Ausgangsdokument
Bereits zum 15. Mal hat Die Stuttgarter den bAV-Preis vergeben. Ausgezeichnet wurden zwei Absolventen der Hochschule Koblenz, deren Arbeiten durch hohe fachliche Qualität und ausgeprägte Praxisrelevanz herausragten.
Auch 2026 verlieh Die Stuttgarter den bAV-Preis für herausragende Abschlussarbeiten mit erkennbarem Praxisbezug zur betrieblichen Altersversorgung. Der erste Platz ging dabei an Sven Geißler, Betriebswirt bAV, von der Hochschule Koblenz. Prämiert wurde seine Arbeit „§ 100 EStG: Einstieg in die Demographie-Beratung – Die Anleitung für zukunftsfähige Berater“. Die Jury überzeugten vor allem der klare Praxisbezug und die konkreten Impulse für die Beratung.
Den zweiten Platz belegt Moritz Coché, ebenfalls von der Hochschule Koblenz. Seine Arbeit trägt den Titel „Die Anwendung der Escape-Klausel des § 16 Abs. 3 Nr. 2 BetrAVG auf regulierte Pensionskassen im Lichte der jüngeren Rechtsprechung des Bundesarbeitsgerichts“. Gewürdigt wurden insbesondere die fundierte rechtliche Analyse und die hohe Aktualität des Themas.
Per Protoschill, Geschäftsführer der Stuttgarter Vorsorge-Management GmbH, betonte: „Die Anforderungen an die Beratung in der betrieblichen Altersversorgung verändern sich spürbar. Arbeitswelten werden flexibler, internationaler und oft auch komplexer. Umso wichtiger ist eine fachlich fundierte Beratung, die sich an den Entwicklungen der Praxis und an den Lebensrealitäten orientiert.“
Der Stuttgarter bAV-Preis
Der mit 1.000 Euro dotierte Preis wird jährlich im Rahmen des Alumnitreffens der Betriebswirte bAV (FH) vergeben. Mit dem bAV-Preis unterstreicht Die Stuttgarter ihr langfristiges Engagement für qualifizierten Branchennachwuchs und für den Transfer wissenschaftlicher Erkenntnisse in die Beratungspraxis.

Datenteil

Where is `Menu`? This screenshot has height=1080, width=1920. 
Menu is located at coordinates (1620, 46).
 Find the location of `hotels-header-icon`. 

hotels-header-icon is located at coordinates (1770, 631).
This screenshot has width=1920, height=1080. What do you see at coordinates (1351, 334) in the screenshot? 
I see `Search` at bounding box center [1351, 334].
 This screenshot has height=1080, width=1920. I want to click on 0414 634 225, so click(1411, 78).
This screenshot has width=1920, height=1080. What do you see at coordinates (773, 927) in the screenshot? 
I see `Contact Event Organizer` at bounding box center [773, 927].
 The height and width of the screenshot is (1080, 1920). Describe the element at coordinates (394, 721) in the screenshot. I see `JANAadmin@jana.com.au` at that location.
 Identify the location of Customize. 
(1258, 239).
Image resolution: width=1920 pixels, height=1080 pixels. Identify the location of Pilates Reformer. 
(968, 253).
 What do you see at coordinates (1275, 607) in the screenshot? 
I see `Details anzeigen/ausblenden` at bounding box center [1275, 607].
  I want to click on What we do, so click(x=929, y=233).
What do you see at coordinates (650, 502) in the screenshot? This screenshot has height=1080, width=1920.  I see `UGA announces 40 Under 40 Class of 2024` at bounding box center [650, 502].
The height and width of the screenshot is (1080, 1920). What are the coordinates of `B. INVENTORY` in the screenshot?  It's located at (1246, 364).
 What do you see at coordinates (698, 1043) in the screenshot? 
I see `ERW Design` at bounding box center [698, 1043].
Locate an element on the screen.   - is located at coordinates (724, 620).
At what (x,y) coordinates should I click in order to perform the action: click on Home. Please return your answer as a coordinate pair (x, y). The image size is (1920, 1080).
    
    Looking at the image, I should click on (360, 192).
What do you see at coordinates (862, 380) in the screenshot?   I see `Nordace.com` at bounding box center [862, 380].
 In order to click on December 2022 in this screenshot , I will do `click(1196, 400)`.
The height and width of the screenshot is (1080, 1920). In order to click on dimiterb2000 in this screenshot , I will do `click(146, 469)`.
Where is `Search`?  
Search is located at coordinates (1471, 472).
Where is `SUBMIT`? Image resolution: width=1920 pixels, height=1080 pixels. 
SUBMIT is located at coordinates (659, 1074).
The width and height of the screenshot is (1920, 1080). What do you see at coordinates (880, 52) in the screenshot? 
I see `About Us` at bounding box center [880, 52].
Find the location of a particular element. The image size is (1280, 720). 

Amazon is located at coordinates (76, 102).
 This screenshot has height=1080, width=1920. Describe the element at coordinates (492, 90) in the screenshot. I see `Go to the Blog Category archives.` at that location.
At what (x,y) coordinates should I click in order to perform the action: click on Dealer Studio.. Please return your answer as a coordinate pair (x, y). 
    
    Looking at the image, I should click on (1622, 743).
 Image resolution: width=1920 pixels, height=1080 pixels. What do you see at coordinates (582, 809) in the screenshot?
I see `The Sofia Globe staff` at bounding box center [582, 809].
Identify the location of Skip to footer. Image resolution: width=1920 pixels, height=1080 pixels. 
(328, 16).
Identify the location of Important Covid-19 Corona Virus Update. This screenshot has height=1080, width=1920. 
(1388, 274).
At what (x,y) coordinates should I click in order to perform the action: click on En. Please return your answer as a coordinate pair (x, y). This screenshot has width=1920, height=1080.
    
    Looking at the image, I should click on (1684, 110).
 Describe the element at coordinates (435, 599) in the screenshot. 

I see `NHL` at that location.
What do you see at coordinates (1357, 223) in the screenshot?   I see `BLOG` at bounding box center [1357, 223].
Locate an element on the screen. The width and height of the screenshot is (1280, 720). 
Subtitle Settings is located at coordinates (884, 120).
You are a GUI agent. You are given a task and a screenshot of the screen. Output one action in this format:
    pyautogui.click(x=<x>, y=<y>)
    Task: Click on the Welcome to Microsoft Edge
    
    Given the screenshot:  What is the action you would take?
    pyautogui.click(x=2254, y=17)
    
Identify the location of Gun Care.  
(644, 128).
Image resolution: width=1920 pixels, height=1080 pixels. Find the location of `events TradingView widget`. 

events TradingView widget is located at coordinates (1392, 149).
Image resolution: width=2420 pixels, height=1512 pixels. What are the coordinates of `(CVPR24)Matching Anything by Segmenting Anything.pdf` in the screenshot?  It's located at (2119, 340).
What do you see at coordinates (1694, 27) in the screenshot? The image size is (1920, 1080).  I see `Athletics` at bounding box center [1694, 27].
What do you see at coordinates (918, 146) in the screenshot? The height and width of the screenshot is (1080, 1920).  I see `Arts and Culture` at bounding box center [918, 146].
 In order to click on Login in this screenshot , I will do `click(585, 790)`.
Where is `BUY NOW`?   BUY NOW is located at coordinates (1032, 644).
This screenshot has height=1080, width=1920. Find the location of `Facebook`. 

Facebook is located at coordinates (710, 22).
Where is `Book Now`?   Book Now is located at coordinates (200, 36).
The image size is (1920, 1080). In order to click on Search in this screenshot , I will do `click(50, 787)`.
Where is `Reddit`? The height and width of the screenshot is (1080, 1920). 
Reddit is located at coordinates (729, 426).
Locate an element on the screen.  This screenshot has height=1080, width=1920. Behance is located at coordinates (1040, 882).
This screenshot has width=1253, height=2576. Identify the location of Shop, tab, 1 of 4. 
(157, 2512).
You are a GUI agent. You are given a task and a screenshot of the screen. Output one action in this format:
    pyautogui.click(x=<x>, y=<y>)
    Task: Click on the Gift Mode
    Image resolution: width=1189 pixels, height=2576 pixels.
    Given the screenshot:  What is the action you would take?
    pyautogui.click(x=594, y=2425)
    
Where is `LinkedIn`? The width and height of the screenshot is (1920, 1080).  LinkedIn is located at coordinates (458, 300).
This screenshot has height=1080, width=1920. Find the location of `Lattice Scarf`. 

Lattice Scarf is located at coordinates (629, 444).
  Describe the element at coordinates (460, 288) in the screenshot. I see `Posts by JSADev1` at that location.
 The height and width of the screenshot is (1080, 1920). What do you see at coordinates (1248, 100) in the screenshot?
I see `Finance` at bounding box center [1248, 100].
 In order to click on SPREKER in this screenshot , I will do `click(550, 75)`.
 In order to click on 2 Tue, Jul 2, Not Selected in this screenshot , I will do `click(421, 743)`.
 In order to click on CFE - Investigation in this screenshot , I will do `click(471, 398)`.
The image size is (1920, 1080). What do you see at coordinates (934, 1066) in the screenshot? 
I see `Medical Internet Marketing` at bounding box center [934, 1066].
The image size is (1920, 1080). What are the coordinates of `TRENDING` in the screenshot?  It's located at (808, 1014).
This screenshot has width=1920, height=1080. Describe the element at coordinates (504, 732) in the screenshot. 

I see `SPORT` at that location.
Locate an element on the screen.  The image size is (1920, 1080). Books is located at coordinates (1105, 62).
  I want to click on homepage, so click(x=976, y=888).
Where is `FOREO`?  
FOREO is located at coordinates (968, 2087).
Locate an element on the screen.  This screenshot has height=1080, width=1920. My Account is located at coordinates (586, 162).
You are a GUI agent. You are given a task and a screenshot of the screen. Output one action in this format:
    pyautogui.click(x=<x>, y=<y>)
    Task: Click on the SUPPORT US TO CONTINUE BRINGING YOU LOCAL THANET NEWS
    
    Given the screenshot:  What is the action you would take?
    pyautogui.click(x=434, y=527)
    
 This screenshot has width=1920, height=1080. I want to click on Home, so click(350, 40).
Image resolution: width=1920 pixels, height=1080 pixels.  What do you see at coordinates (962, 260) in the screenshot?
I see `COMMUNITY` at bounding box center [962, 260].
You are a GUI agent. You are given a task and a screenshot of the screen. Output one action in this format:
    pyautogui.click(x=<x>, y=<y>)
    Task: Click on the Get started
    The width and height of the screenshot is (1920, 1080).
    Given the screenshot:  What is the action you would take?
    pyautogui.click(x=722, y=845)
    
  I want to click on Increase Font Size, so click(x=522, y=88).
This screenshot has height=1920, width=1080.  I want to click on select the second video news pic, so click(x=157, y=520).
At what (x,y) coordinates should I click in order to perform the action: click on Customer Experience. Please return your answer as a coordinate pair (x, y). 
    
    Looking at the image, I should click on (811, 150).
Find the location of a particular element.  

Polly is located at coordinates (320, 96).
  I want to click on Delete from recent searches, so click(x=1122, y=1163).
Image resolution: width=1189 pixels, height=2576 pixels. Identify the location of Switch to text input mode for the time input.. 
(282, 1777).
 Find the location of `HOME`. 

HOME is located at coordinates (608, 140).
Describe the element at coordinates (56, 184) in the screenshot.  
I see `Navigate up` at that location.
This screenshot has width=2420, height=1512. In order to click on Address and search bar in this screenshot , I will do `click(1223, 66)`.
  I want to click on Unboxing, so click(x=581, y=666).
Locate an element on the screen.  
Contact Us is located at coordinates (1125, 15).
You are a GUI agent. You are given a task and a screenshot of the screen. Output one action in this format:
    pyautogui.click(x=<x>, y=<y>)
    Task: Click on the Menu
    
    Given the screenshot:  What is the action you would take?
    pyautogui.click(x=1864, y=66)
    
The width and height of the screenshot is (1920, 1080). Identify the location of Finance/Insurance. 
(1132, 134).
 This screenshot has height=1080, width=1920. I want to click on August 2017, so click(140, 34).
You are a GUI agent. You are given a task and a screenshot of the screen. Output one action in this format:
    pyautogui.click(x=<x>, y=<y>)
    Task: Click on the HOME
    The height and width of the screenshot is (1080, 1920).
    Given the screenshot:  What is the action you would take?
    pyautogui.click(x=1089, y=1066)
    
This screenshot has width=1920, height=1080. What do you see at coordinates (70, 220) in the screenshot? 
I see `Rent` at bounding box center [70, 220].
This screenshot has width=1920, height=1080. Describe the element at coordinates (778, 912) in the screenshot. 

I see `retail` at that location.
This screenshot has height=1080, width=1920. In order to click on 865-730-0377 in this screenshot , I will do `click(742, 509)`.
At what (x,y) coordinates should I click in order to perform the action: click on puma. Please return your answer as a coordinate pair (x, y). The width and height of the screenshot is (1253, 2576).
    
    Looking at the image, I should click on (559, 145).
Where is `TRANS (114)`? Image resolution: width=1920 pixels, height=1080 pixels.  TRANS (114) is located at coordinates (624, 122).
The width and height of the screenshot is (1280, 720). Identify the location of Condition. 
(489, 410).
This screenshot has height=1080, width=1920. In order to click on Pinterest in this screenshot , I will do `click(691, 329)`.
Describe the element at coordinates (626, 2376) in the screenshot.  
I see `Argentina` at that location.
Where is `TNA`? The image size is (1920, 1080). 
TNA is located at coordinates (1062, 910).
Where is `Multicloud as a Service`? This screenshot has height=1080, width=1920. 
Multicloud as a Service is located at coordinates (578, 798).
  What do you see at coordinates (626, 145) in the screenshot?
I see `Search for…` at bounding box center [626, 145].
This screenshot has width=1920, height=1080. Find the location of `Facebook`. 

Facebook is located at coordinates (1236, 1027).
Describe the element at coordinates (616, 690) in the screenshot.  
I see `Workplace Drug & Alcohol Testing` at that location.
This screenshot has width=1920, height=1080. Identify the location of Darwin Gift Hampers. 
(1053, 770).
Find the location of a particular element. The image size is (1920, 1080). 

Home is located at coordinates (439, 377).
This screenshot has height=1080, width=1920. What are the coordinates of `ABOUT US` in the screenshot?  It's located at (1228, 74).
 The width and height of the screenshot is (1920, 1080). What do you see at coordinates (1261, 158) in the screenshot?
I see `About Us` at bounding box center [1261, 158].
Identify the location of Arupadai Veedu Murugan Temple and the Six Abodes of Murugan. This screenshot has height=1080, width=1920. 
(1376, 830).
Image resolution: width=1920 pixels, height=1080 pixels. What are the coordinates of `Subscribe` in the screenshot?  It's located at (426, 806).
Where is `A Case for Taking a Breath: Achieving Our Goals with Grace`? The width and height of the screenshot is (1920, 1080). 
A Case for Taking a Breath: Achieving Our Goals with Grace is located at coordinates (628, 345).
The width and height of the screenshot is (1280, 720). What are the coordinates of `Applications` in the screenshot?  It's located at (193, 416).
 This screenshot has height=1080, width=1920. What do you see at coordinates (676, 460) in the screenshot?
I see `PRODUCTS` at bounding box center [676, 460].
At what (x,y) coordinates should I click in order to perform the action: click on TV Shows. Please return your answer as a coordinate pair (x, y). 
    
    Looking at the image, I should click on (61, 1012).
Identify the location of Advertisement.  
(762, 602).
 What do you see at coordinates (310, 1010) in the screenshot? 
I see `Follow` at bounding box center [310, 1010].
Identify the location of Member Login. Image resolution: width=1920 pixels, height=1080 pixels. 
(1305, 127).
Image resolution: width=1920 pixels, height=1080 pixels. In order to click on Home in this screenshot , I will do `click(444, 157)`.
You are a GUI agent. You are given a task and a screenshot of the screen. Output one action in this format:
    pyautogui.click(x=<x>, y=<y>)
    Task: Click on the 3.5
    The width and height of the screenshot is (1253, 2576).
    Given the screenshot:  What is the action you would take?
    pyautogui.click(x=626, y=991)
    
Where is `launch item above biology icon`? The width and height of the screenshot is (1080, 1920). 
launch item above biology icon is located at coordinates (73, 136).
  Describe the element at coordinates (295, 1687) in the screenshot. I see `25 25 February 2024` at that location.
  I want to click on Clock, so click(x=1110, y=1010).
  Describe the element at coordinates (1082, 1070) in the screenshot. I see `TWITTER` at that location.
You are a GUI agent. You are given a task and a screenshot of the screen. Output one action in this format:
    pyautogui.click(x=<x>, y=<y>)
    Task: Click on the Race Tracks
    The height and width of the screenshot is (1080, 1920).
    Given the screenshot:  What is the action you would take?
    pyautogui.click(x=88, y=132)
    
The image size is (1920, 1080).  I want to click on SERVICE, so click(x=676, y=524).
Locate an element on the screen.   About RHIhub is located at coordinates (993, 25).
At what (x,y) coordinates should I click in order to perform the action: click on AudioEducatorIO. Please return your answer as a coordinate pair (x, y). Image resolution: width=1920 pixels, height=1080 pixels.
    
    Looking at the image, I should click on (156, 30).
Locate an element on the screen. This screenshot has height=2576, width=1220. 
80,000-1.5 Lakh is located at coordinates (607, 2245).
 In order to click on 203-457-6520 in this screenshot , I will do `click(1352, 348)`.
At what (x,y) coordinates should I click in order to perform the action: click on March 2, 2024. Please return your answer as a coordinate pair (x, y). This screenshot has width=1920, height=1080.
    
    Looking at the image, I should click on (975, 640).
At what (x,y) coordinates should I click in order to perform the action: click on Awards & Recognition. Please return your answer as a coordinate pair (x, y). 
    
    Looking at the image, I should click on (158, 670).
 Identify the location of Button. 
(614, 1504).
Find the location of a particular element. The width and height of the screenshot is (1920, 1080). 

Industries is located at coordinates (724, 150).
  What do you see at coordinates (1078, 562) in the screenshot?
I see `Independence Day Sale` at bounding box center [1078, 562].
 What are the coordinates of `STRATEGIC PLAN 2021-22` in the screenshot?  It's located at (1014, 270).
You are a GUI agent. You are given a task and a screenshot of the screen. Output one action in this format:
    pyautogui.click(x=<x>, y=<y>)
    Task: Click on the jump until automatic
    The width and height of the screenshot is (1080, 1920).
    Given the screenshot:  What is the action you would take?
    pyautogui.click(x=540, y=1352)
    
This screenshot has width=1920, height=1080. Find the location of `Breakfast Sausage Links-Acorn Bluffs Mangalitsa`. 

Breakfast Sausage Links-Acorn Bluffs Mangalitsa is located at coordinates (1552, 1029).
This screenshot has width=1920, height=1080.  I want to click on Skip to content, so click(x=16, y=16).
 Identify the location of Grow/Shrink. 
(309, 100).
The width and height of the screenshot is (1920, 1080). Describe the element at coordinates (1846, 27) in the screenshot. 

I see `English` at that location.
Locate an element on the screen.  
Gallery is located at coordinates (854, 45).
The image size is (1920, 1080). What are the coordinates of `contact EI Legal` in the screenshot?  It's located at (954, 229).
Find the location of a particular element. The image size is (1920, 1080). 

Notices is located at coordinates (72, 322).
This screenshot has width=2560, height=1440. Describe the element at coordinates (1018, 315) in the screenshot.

Ziel der Aufgabe
Mit welchem Betrag ist der Preis laut dem Text zum Stuttgarter bAV-Preis dotiert? Die Auflistung stammt aus einer anderen Quelle.

Fertige Lösung
Mit 1.000 Euro.